2. Narrow or Wide chassis may be used, but no open-wheel bodies are allowed.
3. Body may not be cut or modified except for paint and/or decals.
4. All electrical parts must be stock or similar copper parts, ski shoes may be used.
5. Only stock wheels and gears are allowed. Slip-on silicone rear tires may be used._


----------



## Slott V (Feb 3, 2005)

Morning Gene-
I'm sitting here finishing my coffee trying to figure out what it is you're referring to...?

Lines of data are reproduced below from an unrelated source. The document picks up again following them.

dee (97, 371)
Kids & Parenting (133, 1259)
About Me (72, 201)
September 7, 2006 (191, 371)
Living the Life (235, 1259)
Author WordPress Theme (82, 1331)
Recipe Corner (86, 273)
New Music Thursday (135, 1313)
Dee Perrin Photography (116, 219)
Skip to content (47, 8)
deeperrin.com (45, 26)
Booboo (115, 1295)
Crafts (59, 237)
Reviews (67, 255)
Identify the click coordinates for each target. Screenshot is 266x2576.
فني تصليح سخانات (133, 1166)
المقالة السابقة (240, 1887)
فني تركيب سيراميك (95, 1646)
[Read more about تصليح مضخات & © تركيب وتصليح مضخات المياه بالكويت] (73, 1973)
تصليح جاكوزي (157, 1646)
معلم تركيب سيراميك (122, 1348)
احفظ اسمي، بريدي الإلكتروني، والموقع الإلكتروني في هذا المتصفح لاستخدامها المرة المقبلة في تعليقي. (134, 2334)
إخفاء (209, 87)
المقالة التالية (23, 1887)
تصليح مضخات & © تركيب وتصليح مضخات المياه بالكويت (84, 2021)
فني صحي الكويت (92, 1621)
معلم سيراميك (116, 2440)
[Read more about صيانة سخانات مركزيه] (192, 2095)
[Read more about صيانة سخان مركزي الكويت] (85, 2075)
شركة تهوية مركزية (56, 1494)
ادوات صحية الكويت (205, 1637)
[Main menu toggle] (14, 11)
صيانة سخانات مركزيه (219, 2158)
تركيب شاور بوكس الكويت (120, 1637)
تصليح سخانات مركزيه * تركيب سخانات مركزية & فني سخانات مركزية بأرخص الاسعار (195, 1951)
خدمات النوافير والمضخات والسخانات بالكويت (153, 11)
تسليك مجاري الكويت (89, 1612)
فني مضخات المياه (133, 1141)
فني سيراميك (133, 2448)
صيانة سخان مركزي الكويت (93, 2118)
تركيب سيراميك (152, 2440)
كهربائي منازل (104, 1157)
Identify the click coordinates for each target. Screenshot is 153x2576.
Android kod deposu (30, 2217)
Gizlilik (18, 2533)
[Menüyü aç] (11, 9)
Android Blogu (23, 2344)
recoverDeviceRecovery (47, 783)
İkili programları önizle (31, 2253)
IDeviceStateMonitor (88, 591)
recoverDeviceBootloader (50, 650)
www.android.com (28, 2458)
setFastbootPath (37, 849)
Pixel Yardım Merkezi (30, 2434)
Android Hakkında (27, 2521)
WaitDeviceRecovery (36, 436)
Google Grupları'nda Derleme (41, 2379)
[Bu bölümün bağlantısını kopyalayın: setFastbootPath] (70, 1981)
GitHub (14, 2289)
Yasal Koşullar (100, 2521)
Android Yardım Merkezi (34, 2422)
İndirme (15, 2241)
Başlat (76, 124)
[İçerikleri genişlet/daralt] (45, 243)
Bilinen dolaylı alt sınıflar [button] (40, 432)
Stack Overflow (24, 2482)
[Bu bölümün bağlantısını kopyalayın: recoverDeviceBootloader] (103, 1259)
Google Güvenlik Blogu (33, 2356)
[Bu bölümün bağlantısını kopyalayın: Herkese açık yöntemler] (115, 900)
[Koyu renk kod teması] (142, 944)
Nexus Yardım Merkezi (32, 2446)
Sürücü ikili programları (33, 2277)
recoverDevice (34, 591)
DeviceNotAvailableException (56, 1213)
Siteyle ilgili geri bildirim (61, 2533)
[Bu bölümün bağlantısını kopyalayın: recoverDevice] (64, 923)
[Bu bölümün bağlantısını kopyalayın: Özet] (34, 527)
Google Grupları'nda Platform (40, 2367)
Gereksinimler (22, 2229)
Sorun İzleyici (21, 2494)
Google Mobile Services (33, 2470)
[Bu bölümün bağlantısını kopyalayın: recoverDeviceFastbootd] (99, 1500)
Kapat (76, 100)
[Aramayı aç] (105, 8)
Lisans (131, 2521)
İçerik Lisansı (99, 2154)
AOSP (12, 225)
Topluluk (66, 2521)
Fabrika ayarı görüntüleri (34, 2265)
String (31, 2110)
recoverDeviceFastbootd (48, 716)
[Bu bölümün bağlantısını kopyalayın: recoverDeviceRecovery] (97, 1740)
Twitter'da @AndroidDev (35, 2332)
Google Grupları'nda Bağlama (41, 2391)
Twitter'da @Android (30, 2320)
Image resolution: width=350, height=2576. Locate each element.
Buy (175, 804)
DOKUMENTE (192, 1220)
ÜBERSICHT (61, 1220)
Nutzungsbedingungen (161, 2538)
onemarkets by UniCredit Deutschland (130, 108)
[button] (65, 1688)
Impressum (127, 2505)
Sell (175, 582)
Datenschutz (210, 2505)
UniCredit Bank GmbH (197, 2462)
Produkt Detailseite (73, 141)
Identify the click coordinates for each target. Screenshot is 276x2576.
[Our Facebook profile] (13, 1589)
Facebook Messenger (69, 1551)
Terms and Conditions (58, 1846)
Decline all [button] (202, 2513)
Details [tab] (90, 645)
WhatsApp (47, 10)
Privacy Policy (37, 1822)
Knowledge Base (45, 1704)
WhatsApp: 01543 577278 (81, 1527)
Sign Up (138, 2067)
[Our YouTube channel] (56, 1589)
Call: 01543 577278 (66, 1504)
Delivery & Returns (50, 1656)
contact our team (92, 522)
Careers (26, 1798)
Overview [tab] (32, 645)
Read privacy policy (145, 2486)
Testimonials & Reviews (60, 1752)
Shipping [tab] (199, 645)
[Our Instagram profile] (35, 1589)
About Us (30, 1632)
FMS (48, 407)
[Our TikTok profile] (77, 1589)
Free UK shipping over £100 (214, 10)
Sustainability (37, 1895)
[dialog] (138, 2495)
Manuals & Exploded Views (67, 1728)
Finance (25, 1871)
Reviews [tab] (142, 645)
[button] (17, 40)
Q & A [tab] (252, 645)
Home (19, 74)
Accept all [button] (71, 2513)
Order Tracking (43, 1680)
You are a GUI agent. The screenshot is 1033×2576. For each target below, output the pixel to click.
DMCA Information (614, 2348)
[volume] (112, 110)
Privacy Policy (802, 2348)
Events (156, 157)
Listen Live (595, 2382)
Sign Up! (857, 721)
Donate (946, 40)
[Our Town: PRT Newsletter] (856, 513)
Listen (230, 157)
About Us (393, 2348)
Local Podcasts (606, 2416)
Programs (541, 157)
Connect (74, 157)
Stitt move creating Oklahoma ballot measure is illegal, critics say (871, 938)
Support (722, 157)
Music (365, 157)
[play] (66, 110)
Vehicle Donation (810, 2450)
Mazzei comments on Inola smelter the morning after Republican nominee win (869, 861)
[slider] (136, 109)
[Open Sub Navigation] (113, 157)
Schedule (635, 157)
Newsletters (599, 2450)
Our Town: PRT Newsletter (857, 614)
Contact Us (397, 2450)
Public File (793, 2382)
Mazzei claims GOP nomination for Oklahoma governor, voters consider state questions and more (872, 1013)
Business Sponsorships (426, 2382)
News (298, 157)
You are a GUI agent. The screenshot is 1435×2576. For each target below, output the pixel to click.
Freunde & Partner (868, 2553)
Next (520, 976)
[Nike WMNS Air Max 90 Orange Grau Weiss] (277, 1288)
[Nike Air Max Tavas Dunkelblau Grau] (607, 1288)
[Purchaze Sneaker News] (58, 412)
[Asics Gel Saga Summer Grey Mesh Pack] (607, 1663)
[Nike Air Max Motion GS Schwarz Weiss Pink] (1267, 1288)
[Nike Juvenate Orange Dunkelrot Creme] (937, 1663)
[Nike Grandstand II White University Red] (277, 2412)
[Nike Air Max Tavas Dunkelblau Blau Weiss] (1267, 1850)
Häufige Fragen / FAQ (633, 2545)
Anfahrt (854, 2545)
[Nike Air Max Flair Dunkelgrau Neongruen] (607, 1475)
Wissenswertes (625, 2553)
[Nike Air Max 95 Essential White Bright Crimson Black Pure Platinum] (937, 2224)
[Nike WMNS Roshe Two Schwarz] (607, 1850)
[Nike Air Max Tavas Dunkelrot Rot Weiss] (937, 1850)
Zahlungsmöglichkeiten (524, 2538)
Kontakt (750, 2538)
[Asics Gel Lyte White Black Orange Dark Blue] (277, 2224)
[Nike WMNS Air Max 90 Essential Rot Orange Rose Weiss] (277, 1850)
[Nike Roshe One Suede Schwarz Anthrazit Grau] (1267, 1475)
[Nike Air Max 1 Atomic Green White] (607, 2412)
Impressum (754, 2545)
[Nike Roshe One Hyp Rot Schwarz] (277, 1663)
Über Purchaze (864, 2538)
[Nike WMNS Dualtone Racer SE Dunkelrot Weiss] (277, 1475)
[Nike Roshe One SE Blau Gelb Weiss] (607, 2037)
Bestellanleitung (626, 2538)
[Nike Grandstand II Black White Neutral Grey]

- the stronger magnets on earlier X2's?


----------



## SwamperGene (Dec 1, 2003)

Hey Scott :wave: 
Maybe you need more coffee. :freak:

You brought this up way back on another board, I'll give it a bit before I spill the answer to this.....uhmmm....cliffhanger.


----------



## tjettim (Nov 29, 2005)

I have seen Japanese Tyco lambos with rare earth magnets.
Easy to spot though.I get my best magnets out of Turbo trains.


----------



## AfxToo (Aug 29, 2003)

I think there were some Japanese issue X2s with samarium cobalt traction magnets. I was at the Richfield show a few years back and some guy from CA had a new, still in the package import F1 car with these magnets. A friend of mine bought the car without blinking an eye while I was looking at the other stuff on the table. He was after the body but when he saw the magnets the asking price (30 bucks if I recall) suddenly seemed like a bargain.


----------



## SwamperGene (Dec 1, 2003)

I've heard of but never saw the cobalts. Actually, the chassis this guy is using is an earlier Cliffhanger, which are rumored to have stonger traction mags. Seeing how this particular car handles, and the lap times he gets with it, I don't doubt it for a minute. Again, him and I are very close in just about every other class of car, more often than not side by side in finishing order. But with this particular Tyco chassis he is untouchable, it might as well be a race from second to last.


----------



## SuperFist (Aug 7, 2005)

This is the Tyco 440X2 I race on the oval, but it's kinda trashy compared to a BSRT G3.
It's a Tyco wide body on a pan chassis so it can absorb a lot of impact.

It's a real crash car. :freak:

*Wizzard stock Patriot armature.
Tyco stock motor magnets.
Tyco stock brushes, barrels.
Wizzard .006 silver brush springs.
Tyco stock pick up shoes.
Wizzard double pickup shoe springs.
Brass bushing bulkheads.
BSRT reversed zapped ceramic traction magnets.
BSRT 8 tooth poly pinion.
BSRT 22 tooth poly crown gear.
Quicker .270 double flange hubs with SuperTires.
BSRT G3 front wheel set.
BSRT pro guide pin.*


----------



## tjettim (Nov 29, 2005)

The Tyco car offers so many options for aftermarket parts and
different bodies.It's a shame not to be racing them.Bring back
the Tyco!


----------



## Grandcheapskate (Jan 5, 2006)

tjettim said:


> The Tyco car offers so many options for aftermarket parts and different bodies.It's a shame not to be racing them.Bring back the Tyco!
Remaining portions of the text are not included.